Le 31 octobre dernier, l’anarchiste Mikhail Zhlobitsky, agé de 17 ans, est entré dans les bureaux du FSB à Arkhangelsk et a déclenché un engin explosif, en causant des sérieux dégâts au bâtiment, blessant trois flics et perdant sa vie. Quand cette nouvelle nous est parvenue, on a éprouvé un sentiment de profond chagrin à la mort de notre frère que nous n’avons peut-être jamais connu, mais c’est comme si on l’avait connu pendant des années, puisque nos choix sont les mêmes, les ennemis honnis les mêmes. Nos sentiments à l’égard de Mikhail ont fait naître ces mots, des mots qui ne sont pas simplement creux et artificiels, mais des mots qui sont imprégnés et chargés de rage, des mots qui, une fois couchés sur le papier, ont fait des étincelles et on déclenché notre désir de tirer la goupille de la grenade pour la balancer contre les bureaux du Consulat de Russie, réalisant notre plus féroce désir de vengeance. Le cauchemar que le compagnon a causé aux flics fédéraux du FSB sera ravivé chaque fois que nous ou quelques autres compagnons décide d’attaquer. Mikhail, comme tout.e compa qui a donné sa vie pour l’Anarchie, vivra a nouveau à travers les actions de rétorsion et sèmera la terreur parmi les pathétiques journalistes et les juges et flics inquiets. Comme signe minimal de respect pour notre compagnon décédé, nous avons choisi de donner son nom à l’attaque que nous avons accompli.

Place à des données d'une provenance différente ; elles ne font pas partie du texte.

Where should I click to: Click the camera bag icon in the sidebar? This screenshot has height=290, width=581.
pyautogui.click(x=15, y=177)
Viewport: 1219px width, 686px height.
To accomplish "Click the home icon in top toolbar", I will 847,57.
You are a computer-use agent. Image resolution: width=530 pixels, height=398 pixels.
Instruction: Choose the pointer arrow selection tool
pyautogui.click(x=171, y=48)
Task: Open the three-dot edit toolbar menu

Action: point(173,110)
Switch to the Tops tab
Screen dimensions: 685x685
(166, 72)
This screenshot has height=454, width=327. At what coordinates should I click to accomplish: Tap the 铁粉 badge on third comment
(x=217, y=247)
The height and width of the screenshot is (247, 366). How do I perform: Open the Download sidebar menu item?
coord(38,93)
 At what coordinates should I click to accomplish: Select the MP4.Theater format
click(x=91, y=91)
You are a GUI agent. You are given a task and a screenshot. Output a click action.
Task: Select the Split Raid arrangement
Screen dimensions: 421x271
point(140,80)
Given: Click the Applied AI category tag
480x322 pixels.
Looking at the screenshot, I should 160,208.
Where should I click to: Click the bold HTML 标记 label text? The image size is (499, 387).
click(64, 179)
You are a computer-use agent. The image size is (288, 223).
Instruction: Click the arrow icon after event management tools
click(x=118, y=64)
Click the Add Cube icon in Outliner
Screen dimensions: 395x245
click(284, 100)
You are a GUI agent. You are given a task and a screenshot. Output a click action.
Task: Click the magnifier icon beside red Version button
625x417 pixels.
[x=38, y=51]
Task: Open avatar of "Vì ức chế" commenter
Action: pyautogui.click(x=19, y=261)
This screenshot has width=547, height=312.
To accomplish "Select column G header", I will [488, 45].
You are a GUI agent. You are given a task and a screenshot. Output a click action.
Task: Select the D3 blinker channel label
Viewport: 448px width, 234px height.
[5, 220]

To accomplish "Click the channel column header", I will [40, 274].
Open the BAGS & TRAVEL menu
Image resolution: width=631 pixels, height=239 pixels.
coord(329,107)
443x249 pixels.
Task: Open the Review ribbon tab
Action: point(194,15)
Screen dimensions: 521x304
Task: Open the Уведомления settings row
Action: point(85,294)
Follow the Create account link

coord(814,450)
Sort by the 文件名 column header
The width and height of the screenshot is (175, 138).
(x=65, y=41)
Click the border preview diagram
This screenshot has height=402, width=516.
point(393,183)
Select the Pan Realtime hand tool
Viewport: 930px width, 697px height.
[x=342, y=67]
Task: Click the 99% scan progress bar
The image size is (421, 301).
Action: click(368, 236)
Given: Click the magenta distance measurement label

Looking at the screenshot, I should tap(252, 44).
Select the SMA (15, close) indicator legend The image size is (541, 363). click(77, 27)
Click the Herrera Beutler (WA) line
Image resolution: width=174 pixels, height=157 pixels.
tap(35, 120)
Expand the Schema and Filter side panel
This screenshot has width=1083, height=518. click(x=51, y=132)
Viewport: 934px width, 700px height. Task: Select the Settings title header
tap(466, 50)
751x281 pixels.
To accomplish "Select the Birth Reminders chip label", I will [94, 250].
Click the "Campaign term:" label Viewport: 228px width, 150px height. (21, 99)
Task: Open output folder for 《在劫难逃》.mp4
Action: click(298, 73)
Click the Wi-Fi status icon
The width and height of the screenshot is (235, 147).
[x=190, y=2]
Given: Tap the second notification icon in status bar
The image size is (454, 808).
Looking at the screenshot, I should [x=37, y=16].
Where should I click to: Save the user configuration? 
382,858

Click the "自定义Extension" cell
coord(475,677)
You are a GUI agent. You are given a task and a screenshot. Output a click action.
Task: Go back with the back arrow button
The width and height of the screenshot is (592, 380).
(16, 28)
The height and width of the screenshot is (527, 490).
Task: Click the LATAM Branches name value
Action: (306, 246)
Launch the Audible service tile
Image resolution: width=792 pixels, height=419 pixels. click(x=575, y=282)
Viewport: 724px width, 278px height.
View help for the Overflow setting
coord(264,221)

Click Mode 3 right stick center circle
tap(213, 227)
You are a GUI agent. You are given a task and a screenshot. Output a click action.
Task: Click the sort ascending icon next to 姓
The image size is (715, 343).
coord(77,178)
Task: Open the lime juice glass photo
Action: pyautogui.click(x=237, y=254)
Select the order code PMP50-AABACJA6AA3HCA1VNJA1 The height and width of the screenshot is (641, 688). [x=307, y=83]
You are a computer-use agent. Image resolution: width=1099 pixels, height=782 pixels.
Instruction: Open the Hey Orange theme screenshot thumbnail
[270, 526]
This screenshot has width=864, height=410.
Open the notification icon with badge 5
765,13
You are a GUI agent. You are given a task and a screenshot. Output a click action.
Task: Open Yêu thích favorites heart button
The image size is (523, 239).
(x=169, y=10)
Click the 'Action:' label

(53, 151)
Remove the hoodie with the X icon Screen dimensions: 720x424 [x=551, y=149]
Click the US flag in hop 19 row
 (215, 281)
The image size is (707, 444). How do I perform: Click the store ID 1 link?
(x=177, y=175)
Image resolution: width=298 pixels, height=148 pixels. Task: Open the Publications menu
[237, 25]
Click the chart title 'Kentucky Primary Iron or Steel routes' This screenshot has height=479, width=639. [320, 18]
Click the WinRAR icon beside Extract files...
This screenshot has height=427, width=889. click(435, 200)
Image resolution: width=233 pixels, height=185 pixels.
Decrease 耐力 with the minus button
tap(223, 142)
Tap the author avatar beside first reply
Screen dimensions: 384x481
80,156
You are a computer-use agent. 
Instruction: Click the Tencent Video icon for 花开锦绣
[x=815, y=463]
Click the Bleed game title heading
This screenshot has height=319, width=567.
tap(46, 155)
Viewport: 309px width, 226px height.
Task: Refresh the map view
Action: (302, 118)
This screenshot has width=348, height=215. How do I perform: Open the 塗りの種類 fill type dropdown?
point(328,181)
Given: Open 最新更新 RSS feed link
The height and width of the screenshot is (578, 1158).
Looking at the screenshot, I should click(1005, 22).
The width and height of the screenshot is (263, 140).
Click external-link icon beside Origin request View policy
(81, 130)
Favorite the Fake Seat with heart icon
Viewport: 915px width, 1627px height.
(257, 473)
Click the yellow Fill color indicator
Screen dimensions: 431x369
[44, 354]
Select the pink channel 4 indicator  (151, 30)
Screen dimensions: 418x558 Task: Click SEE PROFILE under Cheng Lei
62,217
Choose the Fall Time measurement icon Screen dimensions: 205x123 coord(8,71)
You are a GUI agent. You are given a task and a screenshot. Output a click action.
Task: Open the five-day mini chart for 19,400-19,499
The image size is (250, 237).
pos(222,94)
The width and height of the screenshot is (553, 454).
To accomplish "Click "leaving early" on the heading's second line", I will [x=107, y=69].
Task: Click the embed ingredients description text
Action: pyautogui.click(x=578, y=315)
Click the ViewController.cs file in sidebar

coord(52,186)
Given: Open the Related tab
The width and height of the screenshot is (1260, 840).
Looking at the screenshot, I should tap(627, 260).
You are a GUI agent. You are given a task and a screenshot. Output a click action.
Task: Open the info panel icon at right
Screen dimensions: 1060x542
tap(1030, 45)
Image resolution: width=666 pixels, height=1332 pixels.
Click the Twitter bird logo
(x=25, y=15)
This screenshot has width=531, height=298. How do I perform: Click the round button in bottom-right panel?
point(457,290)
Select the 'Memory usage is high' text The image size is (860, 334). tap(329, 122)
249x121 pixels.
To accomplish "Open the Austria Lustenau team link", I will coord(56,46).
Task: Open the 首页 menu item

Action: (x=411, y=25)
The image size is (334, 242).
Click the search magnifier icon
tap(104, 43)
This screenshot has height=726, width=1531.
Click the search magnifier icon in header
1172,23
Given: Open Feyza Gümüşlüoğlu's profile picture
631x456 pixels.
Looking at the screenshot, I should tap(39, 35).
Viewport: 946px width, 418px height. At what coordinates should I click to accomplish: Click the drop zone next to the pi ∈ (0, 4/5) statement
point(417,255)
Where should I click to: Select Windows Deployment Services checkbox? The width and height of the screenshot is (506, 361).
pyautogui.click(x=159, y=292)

Force et solidarité avec les anarchistes Yuliy Boyarshinov, Vasiliy Kuksov, Dmitriy Pchelintsev, Arman Sagynbaev, Andrey Chernov, Ilya Shakurskiy, Igor Shishkin, Viktor Filinkov, ceux arrêtés le 1er février 2019 et Azat Miftahov.
Entendez-vous le bruit venant de loin ? Ce sont les cris désespérés qui arrivent des chambres de torture. Les coups des balles dans le corps. Le bruit glauque fait par le corps quand il est traversé par le courant, lors des chocs électriques. Ils sont près d’ici, ils réclament leurs compas disparu.e.s et se demandent s’ils sont encore en vie et s’ils sont dans un centre de détention secret. C’est le deuil, la rage, mais aussi l’engourdissement, pour le jeun qui a fait vengeance en donnant sa propre vie. Ce sont nos compas et ils souffrent. Écoutez attentivement…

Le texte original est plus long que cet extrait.